While this is “exciting science,” much work needs to be done before this vaccine can be considered for public use, said Dr. Carlos del Rio, co-director of the Center for AIDS Research at Emory University and executive assistant dean for Emory School of Medicine at Grady Health System, which was not involved in the new study.
“We know that broadly neutralizing antibodies are a potentially effective strategy to prevent HIV,” del Rio said. “We are a long way from using this as a vaccine, but this is very exciting science. … Investing in this type of research is critical not only for HIV vaccine development, but if this strategy works, it can be used for other vaccines.”
An HIV vaccine will likely need to elicit these broadly neutralizing antibodies, or bnAbs, “which can recognize globally different strains of HIV and can prevent HIV infection. However, eliciting bnAbs by vaccination has so far proved impossible. A key challenge is that bnAbs rarely develop, even during infection,” Penny Moore of the University of the Witwatersrand and the National Institute of Infectious Diseases in South Africa, they wrote in the editorial published with the new study.
The “key question” that remains to be answered is how long the induced antibodies from the first immunization can last.
Also, if the booster is too different from the previous vaccine, “antibodies primed by the first vaccine may not recognize the booster and may not mature further,” Moore wrote. “However, incorporating many different injections into an HIV vaccine regimen is not attractive.

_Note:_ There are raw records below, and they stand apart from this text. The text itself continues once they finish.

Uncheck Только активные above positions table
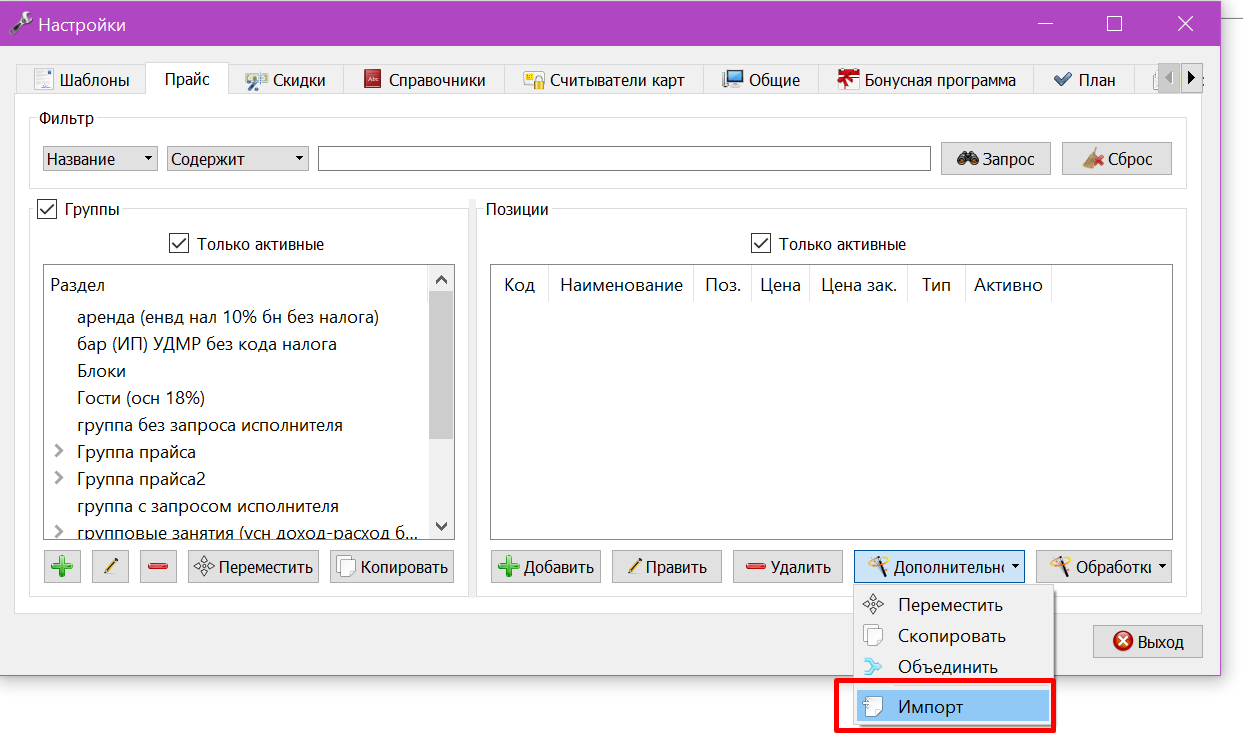Viewport: 1243px width, 737px height. tap(761, 243)
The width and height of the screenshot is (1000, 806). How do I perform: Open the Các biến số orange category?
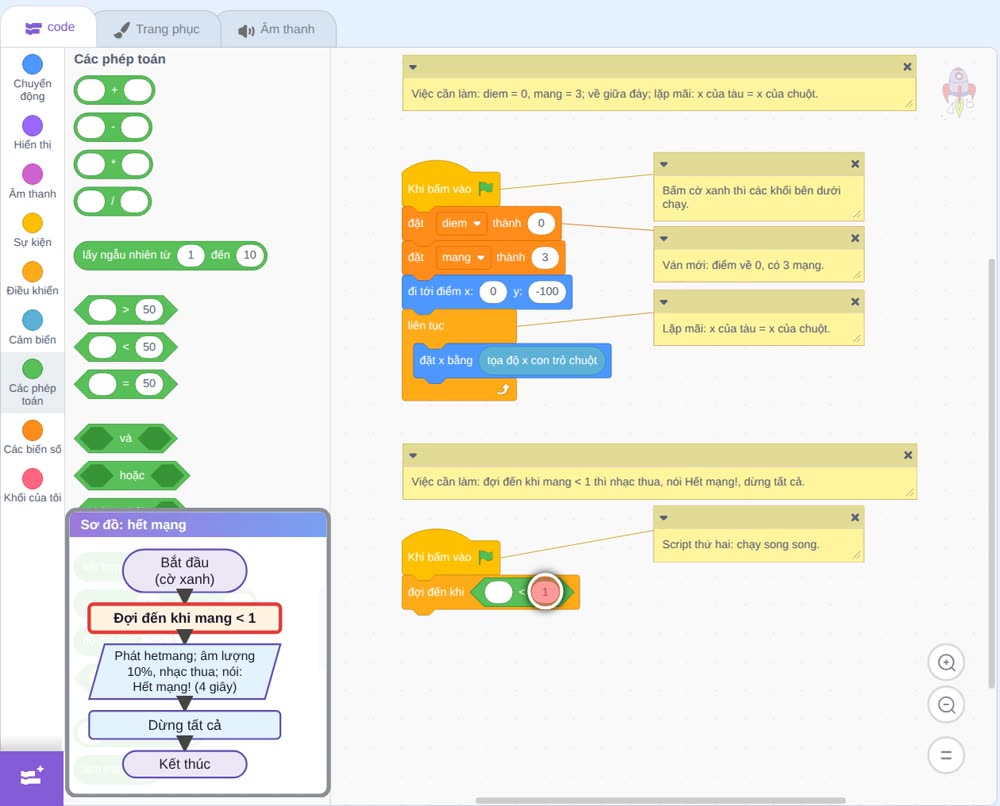(x=32, y=437)
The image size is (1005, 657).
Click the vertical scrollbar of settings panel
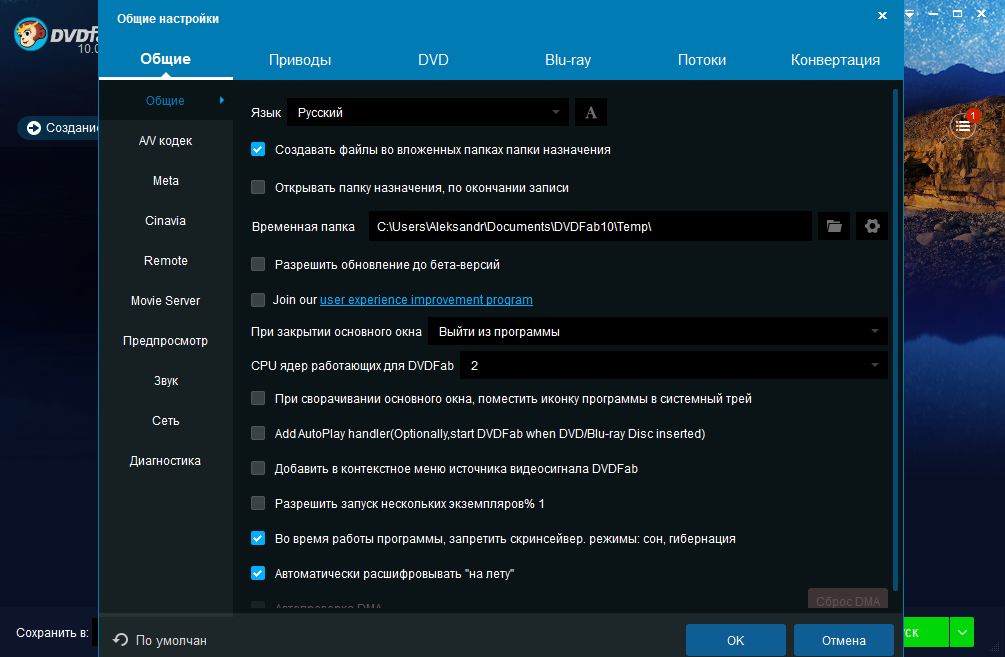[895, 340]
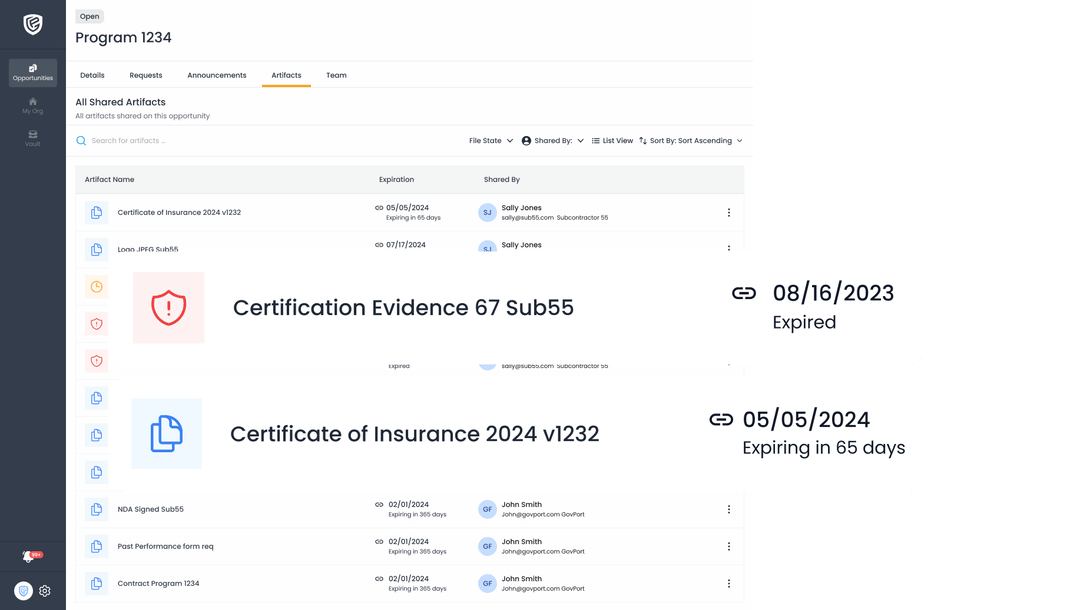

Striking the right balance between the need to mature antibodies to bnAbs and real-world feasibility will be key.”
Last year, more than 38 million people were living with HIV or AIDS worldwide. More than 20 clinical trials of HIV vaccines are ongoing worldwide, according to the International AIDS Vaccine Initiative.
Many people in the United States have turned to daily HIV prevention pills or frequent injections, known as PrEPto reduce the risk of infection.
“It’s a daily pill or a painful injection. It’s an injection that’s uncomfortable at best and you have to get it a few times a year,” Schacker said of PrEP.
But the availability of an HIV vaccine would make protection against the virus more accessible, he said. “If you can give a vaccine, you’re going to reach more people and provide, if you have an effective vaccine, more and better coverage to reduce the likelihood of transmission if you’re exposed.”